-- DATA SHOWN follows --

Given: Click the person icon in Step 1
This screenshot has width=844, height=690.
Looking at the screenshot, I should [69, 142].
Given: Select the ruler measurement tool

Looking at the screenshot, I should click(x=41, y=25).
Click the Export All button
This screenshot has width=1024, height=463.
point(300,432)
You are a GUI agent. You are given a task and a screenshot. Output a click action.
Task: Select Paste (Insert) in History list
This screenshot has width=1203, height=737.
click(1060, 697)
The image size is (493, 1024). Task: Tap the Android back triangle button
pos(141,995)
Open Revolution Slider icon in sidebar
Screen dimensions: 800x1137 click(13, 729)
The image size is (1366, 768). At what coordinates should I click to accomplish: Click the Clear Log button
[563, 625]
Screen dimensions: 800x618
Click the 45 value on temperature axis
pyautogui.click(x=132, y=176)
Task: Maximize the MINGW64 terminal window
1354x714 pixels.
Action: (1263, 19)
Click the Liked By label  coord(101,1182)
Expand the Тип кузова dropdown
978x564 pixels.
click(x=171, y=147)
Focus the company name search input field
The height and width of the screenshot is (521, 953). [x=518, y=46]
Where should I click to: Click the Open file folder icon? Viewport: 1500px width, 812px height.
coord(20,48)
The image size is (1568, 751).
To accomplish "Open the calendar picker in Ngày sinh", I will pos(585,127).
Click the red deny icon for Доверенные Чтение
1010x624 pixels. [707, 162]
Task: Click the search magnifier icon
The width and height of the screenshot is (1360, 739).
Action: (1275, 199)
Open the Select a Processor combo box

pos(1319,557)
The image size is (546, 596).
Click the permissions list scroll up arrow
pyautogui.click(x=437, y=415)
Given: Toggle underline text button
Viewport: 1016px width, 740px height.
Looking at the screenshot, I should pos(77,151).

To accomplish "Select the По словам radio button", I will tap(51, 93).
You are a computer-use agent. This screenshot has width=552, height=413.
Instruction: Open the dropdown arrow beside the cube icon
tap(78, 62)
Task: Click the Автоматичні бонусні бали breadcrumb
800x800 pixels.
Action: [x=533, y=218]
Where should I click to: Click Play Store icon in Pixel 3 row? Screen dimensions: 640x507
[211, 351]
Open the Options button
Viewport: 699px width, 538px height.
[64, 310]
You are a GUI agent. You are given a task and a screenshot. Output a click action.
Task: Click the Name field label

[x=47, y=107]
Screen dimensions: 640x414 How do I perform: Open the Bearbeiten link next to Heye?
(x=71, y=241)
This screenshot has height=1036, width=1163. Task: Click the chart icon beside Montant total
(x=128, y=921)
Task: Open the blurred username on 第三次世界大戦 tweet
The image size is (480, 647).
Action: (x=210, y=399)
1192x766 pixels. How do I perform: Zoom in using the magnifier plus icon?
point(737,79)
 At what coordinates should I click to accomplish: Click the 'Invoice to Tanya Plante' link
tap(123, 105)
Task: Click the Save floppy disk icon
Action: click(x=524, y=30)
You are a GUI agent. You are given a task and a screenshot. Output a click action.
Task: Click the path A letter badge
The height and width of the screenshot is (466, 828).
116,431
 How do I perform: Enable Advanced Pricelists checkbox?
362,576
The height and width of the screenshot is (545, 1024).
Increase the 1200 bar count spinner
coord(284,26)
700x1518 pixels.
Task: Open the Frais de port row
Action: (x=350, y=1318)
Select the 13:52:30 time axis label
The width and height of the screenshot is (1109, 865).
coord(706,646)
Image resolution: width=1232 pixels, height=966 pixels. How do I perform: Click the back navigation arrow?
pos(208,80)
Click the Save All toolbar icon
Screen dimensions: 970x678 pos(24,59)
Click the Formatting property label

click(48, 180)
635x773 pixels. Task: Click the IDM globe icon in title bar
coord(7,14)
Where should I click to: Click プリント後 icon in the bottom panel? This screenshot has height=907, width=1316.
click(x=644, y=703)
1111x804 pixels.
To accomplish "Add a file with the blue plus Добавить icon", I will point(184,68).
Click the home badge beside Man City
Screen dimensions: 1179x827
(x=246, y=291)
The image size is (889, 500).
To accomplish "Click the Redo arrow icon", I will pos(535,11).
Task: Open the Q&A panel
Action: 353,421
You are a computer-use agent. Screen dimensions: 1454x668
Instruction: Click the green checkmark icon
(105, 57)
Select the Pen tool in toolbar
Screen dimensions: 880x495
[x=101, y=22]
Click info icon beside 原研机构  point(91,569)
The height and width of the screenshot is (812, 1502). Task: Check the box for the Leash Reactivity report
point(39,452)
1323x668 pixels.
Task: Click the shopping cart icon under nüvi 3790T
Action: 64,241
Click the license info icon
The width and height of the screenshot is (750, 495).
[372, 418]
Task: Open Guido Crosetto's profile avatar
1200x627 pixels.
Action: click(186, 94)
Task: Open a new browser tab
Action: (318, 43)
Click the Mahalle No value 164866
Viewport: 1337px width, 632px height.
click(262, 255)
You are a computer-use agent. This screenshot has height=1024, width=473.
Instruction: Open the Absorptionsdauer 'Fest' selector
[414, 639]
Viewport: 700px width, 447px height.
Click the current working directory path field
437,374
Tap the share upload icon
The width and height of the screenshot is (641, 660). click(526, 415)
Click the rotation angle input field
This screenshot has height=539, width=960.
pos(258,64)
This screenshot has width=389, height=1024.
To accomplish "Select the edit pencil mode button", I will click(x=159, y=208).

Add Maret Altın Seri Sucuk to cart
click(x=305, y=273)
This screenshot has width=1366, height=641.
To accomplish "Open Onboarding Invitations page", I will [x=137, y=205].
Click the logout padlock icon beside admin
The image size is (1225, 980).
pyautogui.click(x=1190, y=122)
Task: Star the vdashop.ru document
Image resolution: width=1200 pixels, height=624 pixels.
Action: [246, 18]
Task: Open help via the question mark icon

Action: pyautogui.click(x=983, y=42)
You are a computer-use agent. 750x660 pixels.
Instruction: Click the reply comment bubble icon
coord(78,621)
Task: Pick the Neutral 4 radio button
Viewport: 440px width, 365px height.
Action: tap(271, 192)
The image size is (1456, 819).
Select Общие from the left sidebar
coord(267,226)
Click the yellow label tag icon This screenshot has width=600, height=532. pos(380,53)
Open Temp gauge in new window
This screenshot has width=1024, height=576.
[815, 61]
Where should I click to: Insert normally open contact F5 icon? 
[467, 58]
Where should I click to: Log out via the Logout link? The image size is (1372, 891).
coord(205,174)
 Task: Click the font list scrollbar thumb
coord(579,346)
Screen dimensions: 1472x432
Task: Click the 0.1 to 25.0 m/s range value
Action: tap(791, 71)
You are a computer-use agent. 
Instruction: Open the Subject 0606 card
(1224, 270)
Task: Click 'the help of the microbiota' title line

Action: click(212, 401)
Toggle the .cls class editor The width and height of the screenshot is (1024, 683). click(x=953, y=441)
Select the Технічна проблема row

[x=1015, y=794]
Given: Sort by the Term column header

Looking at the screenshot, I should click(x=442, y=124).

-- DATA SHOWN concluded --

Go through the material above line by line and work out how many lines contain the word "agent"; give only that number.

FINAL ANSWER:
8